The customer is responsible for securing all customer data. This includes both the organizational data and external customer data. AWS customers are responsible for securing application platforms, applications, and the user identity and access management (IAM). Additional customer responsibilities include operating system patching on Elastic Compute Cloud (EC2) instances, management of antivirus applications that might be installed, logical network and firewall configuration, and additional tasks like multi-factor authentication and password and key rotation for IAM users. The final area that customers are responsible for is protection of data in transit and data at rest. Data is transit refers to securing both endpoints of any data being over private and public networks. Our responsibility with data at rest includes encryption of any data stored in a file system, data base, or other storage service like Amazon Simple Storage Service (S3).

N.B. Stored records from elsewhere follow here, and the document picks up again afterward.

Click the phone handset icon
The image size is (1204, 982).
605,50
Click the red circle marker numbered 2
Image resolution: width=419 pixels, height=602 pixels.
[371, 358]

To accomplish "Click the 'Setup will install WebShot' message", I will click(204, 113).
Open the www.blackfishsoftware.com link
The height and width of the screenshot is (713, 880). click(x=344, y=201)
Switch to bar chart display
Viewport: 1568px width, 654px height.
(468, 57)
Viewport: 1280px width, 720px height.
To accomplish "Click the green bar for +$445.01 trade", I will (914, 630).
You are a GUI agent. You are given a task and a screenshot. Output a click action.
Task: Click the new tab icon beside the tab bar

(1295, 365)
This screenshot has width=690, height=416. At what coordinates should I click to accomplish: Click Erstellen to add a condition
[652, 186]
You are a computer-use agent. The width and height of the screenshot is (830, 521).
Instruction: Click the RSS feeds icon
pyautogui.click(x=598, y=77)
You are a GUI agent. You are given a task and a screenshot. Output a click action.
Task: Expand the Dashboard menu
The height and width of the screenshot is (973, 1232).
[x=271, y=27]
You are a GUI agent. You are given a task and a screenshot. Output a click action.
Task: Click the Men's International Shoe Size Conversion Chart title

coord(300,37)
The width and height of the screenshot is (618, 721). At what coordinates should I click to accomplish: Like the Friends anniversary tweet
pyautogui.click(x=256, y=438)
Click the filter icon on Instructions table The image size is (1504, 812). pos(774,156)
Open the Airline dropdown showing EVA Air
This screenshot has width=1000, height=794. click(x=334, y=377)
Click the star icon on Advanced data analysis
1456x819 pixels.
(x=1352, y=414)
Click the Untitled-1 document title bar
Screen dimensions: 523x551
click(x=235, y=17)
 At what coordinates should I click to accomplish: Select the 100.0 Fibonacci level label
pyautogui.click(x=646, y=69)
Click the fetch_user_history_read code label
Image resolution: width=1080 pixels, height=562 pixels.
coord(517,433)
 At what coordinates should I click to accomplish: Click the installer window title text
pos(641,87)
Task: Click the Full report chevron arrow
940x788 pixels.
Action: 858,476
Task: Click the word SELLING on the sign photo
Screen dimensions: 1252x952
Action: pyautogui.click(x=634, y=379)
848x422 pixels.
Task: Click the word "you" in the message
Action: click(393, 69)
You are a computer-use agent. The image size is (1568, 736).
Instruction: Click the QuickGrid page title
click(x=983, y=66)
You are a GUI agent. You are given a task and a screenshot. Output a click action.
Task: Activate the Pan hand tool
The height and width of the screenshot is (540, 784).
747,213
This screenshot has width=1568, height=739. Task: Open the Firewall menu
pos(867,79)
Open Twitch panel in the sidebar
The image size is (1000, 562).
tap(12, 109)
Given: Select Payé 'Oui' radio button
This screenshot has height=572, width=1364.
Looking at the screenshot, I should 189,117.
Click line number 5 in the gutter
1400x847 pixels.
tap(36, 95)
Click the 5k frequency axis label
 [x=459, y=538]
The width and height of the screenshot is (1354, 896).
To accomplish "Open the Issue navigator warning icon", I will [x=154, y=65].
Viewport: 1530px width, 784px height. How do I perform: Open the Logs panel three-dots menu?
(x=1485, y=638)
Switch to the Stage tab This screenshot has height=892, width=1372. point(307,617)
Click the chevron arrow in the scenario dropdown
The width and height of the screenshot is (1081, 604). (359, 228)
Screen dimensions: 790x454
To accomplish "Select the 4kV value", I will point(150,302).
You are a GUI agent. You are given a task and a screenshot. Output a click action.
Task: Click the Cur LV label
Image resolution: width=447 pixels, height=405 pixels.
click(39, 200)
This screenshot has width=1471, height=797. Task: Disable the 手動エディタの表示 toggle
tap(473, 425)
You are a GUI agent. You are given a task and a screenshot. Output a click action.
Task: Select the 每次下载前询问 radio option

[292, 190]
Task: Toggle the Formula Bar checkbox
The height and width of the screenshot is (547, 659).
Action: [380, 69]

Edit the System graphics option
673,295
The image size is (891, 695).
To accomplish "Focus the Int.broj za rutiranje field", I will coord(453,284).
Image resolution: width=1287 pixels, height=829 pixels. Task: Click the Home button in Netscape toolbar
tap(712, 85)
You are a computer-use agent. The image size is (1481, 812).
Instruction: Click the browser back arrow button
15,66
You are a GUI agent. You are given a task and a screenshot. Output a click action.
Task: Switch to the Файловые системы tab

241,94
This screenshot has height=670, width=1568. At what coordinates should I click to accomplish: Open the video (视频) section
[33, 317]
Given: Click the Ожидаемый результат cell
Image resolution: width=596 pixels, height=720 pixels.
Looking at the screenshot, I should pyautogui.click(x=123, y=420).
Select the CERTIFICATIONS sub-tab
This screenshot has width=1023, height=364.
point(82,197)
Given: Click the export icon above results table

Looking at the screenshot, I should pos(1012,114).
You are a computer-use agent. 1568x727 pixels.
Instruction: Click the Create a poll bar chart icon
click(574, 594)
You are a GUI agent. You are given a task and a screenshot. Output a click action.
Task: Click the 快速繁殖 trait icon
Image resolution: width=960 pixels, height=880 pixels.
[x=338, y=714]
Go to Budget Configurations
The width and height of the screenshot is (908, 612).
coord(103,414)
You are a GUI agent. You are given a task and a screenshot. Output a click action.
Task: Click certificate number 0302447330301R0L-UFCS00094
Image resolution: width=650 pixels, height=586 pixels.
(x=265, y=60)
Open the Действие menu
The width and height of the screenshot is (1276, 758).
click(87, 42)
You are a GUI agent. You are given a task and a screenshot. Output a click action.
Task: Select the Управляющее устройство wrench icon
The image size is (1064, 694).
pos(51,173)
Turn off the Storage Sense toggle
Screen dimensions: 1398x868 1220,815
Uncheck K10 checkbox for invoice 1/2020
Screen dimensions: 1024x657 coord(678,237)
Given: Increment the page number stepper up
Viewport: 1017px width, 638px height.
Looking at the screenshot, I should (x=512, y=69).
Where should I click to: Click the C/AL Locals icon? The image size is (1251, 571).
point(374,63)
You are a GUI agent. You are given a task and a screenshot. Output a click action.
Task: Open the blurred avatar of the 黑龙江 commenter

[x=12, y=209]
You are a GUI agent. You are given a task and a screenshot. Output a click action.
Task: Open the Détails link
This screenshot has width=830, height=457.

AWS is responsible for the Security of the Cloud. This means that they are responsible for security of the underlying infrastructure that cloud services offered by AWS run on. AWS is responsible securing all of their regions, availability zones, and edge locations that are hosted in physical data centers. The virtualization hardware, network gear, and everything related to managing the AWS platform that are not seen by customers run in these data centers. Fire suppression system management ,power management, and climate control management are each transferred to AWS. If a hard drive fails in a traditional IT environment the organization is responsible for securing disposal that complies with compliance requirements but this is not the case in the cloud. The responsibility for device decommissioning is transferred from the customer to AWS in the cloud. AWS is also responsible for securing and managing all network devices that secure the cloud.

It is important for the SysOps exam to be aware of how penetration testing is addressed by the Shared Responsibility Model. Penetration testing involves the customer carrying out simulated attacks against their own infrastructure. AWS provides a reference that outlines what activities are authorized and which ones are not: https://aws.amazon.com/security/penetration-testing AWS has only recently begun to allow some forms of testing without first gaining authorization. There are now a set of services (e.g., EC2 Instances, NAT Gateways, Elastic Load Balancers, etc.) that you can now scan without permission. Prohibited activities include activities like DNS Zone Walking, Port Flooding, etc.

AWS is also responsible for hypervisor isolation which involves separating EC2 instances at the hypervisor level. This enables AWS to provide customers with the assurance that even though multiple customers may have EC2 instances deployed on the same physical piece of hardware, each of those instances are separated logically. This has been designed to eliminate security risks being introduced to our organizations by another customer’s cloud resources.

If you keep this separation of responsibilities between AWS and the customer then you will do fine on this section of the exam.